--- BEGIN PASSAGE GIVEN ---

The Federal Emergency Management Agency announced today that it has approved roughly $5.6 million in grants aimed at reducing wildfire hazards in the East Bay hills. The grants will fund tree thinning, including the thinning of eucalyptus groves, rather than clear-cutting — as originally proposed by the University of California and some neighborhood groups.

FEMA's decision comes ten years after UC, the City of Oakland, and the East Bay Regional Park District submitted applications for the funding. The news is a significant development in the prolonged and contentious debate about how best to manage the vegetation in the hills and prevent the kind of devastation that occurred in the 1991 Oakland hills firestorm — which killed 25 people and destroyed thousands of homes. 

FEMA announced today that it has finalized what's known as a "record of decision" for the East Bay hills vegetation projects, meaning the agency has completed its extensive environmental review of the proposals and will allow a range of vegetation management projects to move forward. You can access FEMA's record of decision and final environmental impact statement here. UC Berkeley had submitted two grant applications — one for a 56-acre area of Strawberry Canyon and another for a 43-acre area of Claremont Canyon. Oakland proposed six projects in Alameda County near the Contra Costa County border, totaling 358 acres. 

There have been many disagreements over the years about the best methods to reduce wildfire risks, with much of the debate centered on eucalyptus trees. Some have advocated for the clear-cutting of non-native trees (like the eucalyptus) while others have pushed for more limited removal and thinning of non-native trees. UC Berkeley and the Claremont Canyon Conservancy, a neighborhood association, have generally aligned in support of the strategy of eradicating the non-native trees. 

Here's a summary of the approved proposals from FEMA, which has called for a "unified methodology" to coordinate the different projects:
The proposed action consists of both the hazardous fuel reduction by vegetation management work as described in the four grant applications, and the connected actions comprising additional vegetation management activities that are not part of the grant applications but are selected by the [applicants] as the best way to manage their high fire risk lands considering the relationship of those lands to other proposed or connected areas. Together, the proposed and connected actions would provide more effective protection over a large area by creating a continuous firebreak along the most vulnerable wildland-urban interfaces.

--- END PASSAGE GIVEN ---

§ **TASK INSTRUCTIONS**
Please reproduce the article above on FEMA's East Bay hills wildfire grants word for word, in full.

--- BEGIN ENTRIES ---

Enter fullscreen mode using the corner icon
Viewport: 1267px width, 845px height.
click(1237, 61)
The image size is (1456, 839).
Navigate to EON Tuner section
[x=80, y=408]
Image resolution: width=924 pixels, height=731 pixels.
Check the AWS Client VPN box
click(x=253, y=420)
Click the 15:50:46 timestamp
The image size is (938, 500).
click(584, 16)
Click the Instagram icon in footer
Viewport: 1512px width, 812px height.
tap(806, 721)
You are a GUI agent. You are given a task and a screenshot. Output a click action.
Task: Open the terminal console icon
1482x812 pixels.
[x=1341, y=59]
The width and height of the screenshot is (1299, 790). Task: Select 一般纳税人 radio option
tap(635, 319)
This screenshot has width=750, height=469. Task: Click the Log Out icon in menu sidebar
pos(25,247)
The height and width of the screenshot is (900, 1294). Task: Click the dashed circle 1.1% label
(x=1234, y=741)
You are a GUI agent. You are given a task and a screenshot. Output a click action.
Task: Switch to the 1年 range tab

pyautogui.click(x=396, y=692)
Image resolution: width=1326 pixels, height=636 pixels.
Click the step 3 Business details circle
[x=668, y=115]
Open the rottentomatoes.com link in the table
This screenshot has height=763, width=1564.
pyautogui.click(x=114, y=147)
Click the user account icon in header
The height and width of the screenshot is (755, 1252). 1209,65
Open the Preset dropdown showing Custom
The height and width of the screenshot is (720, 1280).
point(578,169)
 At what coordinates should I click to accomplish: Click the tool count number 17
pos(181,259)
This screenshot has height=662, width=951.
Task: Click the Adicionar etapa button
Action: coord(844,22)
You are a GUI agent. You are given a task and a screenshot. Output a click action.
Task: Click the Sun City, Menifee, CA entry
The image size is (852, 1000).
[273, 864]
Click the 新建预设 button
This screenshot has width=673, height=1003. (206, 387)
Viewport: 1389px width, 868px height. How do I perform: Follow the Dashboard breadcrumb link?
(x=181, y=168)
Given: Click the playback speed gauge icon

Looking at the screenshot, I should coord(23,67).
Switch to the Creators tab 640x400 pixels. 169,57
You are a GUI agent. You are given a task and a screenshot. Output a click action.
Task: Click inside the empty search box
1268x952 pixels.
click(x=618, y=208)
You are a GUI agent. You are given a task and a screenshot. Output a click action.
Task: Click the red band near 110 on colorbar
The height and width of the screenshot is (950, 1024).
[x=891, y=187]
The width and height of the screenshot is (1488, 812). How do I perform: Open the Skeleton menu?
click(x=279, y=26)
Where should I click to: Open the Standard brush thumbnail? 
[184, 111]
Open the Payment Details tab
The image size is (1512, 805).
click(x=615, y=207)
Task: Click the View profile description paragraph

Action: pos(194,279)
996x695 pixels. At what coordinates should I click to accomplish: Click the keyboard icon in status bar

--- END ENTRIES ---

§ **SOLUTION FOR THIS EXERCISE**
The Federal Emergency Management Agency announced today that it has approved roughly $5.6 million in grants aimed at reducing wildfire hazards in the East Bay hills. The grants will fund tree thinning, including the thinning of eucalyptus groves, rather than clear-cutting — as originally proposed by the University of California and some neighborhood groups.

FEMA's decision comes ten years after UC, the City of Oakland, and the East Bay Regional Park District submitted applications for the funding. The news is a significant development in the prolonged and contentious debate about how best to manage the vegetation in the hills and prevent the kind of devastation that occurred in the 1991 Oakland hills firestorm — which killed 25 people and destroyed thousands of homes. 

FEMA announced today that it has finalized what's known as a "record of decision" for the East Bay hills vegetation projects, meaning the agency has completed its extensive environmental review of the proposals and will allow a range of vegetation management projects to move forward. You can access FEMA's record of decision and final environmental impact statement here. UC Berkeley had submitted two grant applications — one for a 56-acre area of Strawberry Canyon and another for a 43-acre area of Claremont Canyon. Oakland proposed six projects in Alameda County near the Contra Costa County border, totaling 358 acres. 

There have been many disagreements over the years about the best methods to reduce wildfire risks, with much of the debate centered on eucalyptus trees. Some have advocated for the clear-cutting of non-native trees (like the eucalyptus) while others have pushed for more limited removal and thinning of non-native trees. UC Berkeley and the Claremont Canyon Conservancy, a neighborhood association, have generally aligned in support of the strategy of eradicating the non-native trees. 

Here's a summary of the approved proposals from FEMA, which has called for a "unified methodology" to coordinate the different projects:
The proposed action consists of both the hazardous fuel reduction by vegetation management work as described in the four grant applications, and the connected actions comprising additional vegetation management activities that are not part of the grant applications but are selected by the [applicants] as the best way to manage their high fire risk lands considering the relationship of those lands to other proposed or connected areas. Together, the proposed and connected actions would provide more effective protection over a large area by creating a continuous firebreak along the most vulnerable wildland-urban interfaces.